== EXTRACT TO READ ==
Visualization of SampleData[Sequences] file

Jilim97 · February 12, 2024, 7:39am

Hello I am now running the QIIME2 and my file is now one big fan file.
So I used
qiime tools import
--input-path /home/koh/01-raw/sequences.fna
--output-path /home/koh/AGT_file/demux-sequences.qza
--type 'SampleData[Sequences]'
command to make qza file for further processing.
During this process, I am now having problem to visualize it, I mean converting it to qzv file cuz
qiime demux summarize doesn't work with 'SampleData[Sequences]' file format.
Is there any method to visualize it?

colinbrislawn · February 12, 2024, 2:22pm

Hello @Jilim97,

Welcome to the forums! :qiime2:

What would this visualization look like?
The function qiime tools import simply takes your .fna file and wraps it into a .qza file. I could also ask how would you like to visualize your sequences.fna file?

Jilim97 · February 13, 2024, 2:18pm

Hello, Thank you for quick reply.

But I just found other ways so this problem was solved.

But can I ask you other questions?

I am tried to replicate the data from paper.

They used American Gut Project.

"We downloaded the latest version of the processed OTU count table (similarity level 97%) which includes 19,524 samples and 36,405 OTUs from ftp://ftp.microbio.me/AmericanGut/ag-2017-12-04/0 3-otus.zip/100nt/gg-13_8-97-percent/otu_table.biom"

From this statement I tired to make 100nt OTU but at this point, I have problem.
When I visualize my data 11% of sequences are 126nt and the others are 151 or 150nt.
I guess that barcode and primer sequences were already removed for those data since length of barcede + primer is 33.
At this point is it ok to just trim first 20 to make it 100nt? or do I need to use cut adapt to remove those sequences?

And after this process, is it ok to use DADA2 cuz it makes ASV, not OTU.
Finally there is only GreenGenes 13-8 99% OTU classifier. BUt the paper used 97% similarity. How can I deal with this problem.

Thank you in advance.

Jilim97 · February 13, 2024, 2:18pm

To fix some questions, for the 97% similarity should I use Vearch with GreenGene reference to completely replicate the data?

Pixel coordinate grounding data
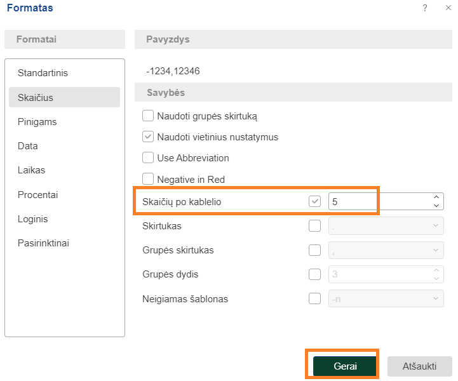This screenshot has height=381, width=458.
Task: Open the Skirtukas dropdown
Action: [x=386, y=225]
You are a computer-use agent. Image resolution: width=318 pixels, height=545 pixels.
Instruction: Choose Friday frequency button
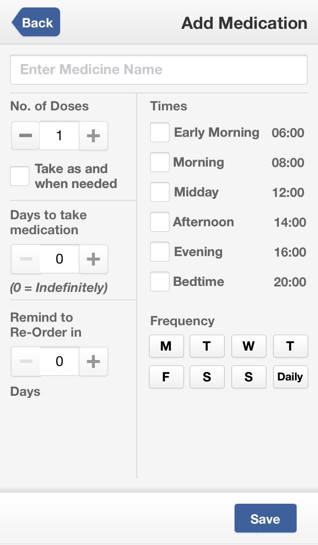point(166,377)
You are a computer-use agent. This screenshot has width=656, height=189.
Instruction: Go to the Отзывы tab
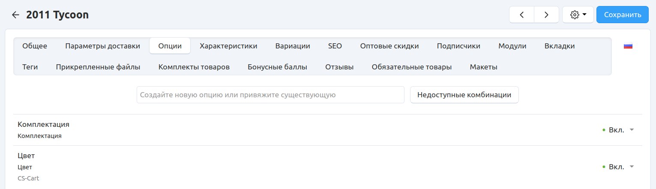click(339, 67)
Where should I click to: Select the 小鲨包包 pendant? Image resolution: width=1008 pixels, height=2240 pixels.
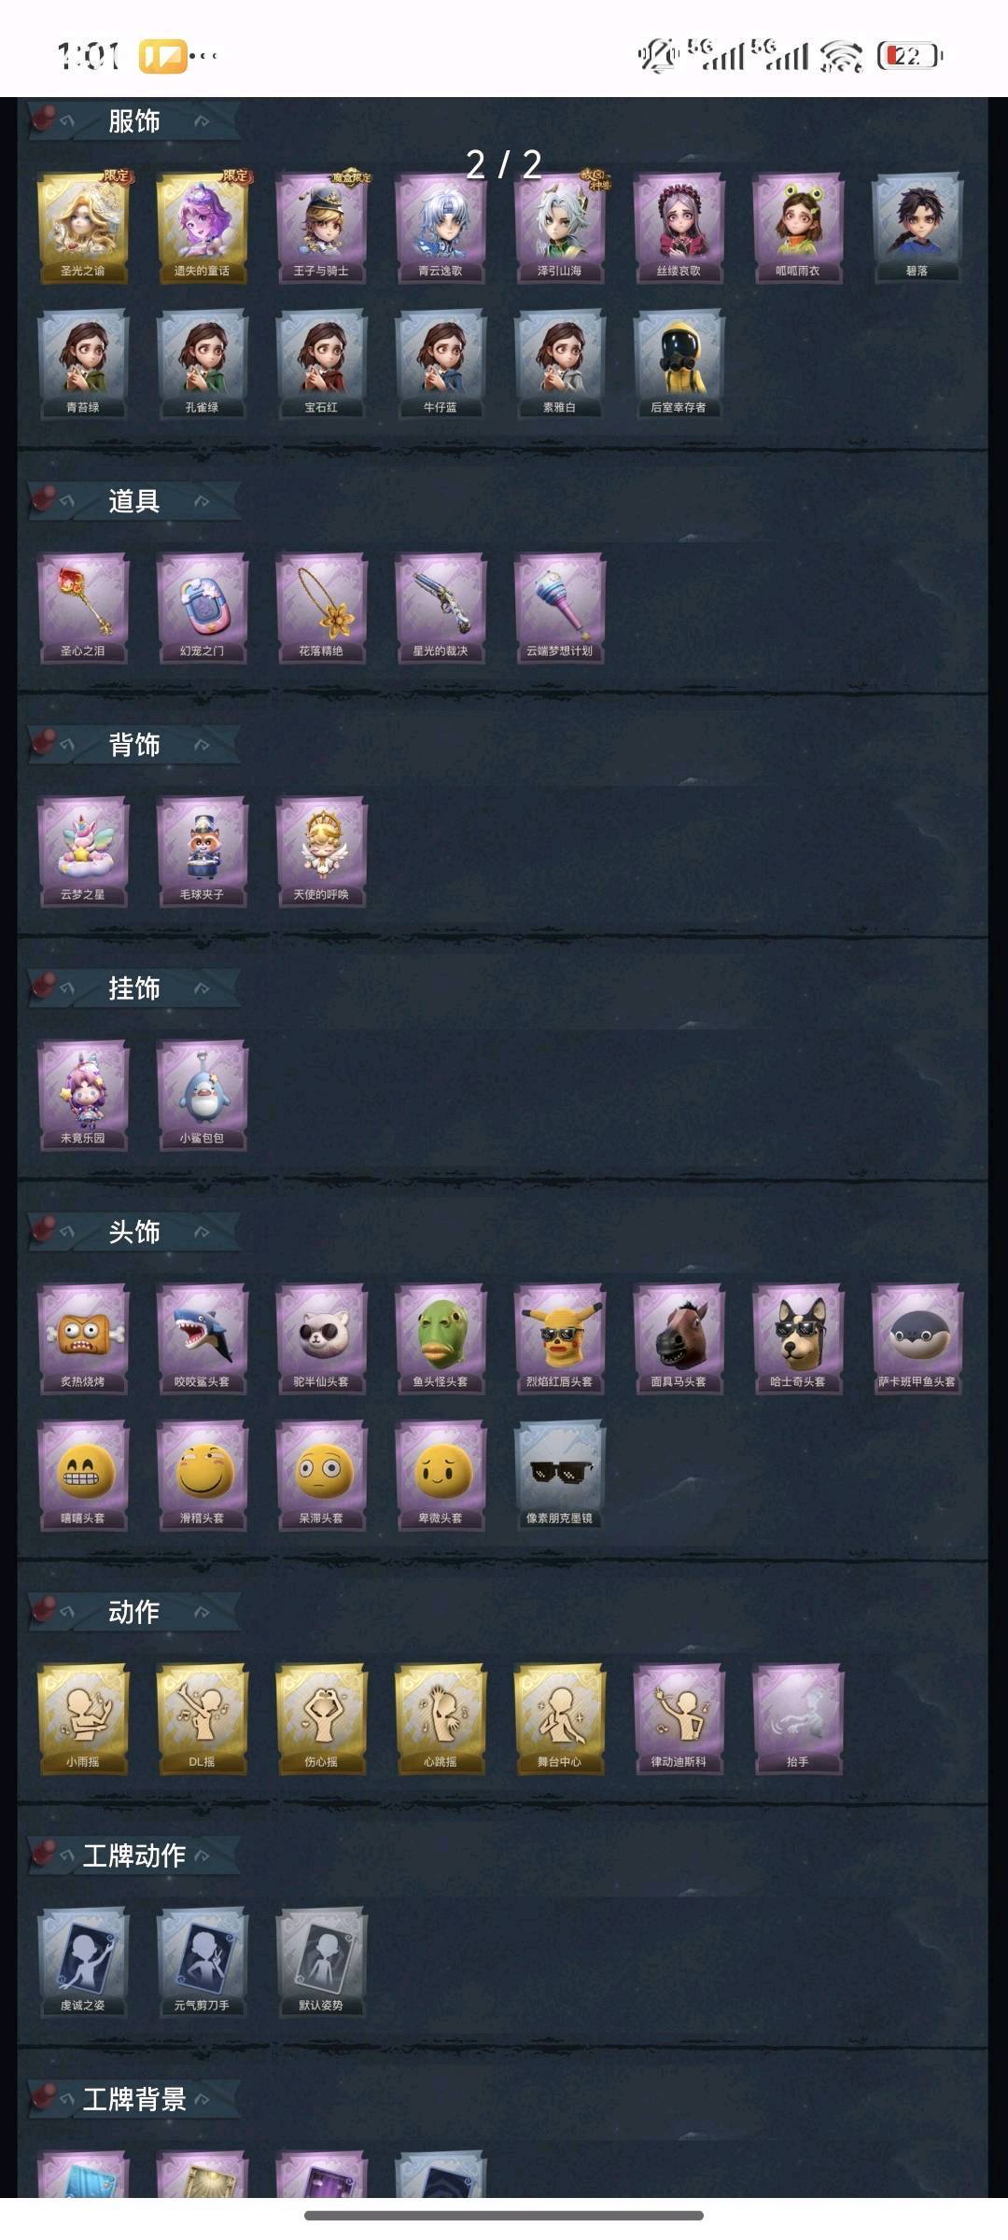coord(203,1095)
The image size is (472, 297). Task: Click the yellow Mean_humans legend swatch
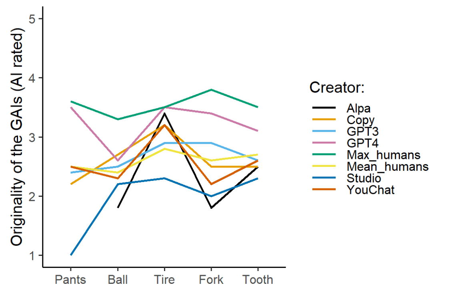pyautogui.click(x=324, y=166)
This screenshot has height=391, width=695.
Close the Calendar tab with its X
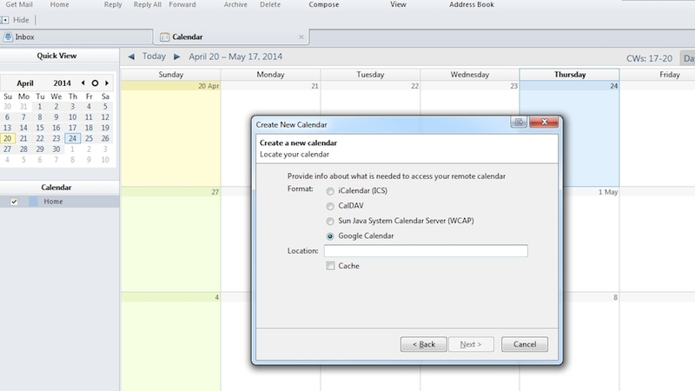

== WORK ORDER A ==
According to the QIIME 2 forum thread, how many samples does the processed OTU count table include?
== WORK ORDER B ==
Retype the passage of the QIIME 2 forum thread that opens with the words "I am tried to" and closes with "remove those sequences?".

== EXERCISE RESULT A ==
19,524 samples

== EXERCISE RESULT B ==
I am tried to replicate the data from paper.

They used American Gut Project.

"We downloaded the latest version of the processed OTU count table (similarity level 97%) which includes 19,524 samples and 36,405 OTUs from ftp://ftp.microbio.me/AmericanGut/ag-2017-12-04/0 3-otus.zip/100nt/gg-13_8-97-percent/otu_table.biom"

From this statement I tired to make 100nt OTU but at this point, I have problem.
When I visualize my data 11% of sequences are 126nt and the others are 151 or 150nt.
I guess that barcode and primer sequences were already removed for those data since length of barcede + primer is 33.
At this point is it ok to just trim first 20 to make it 100nt? or do I need to use cut adapt to remove those sequences?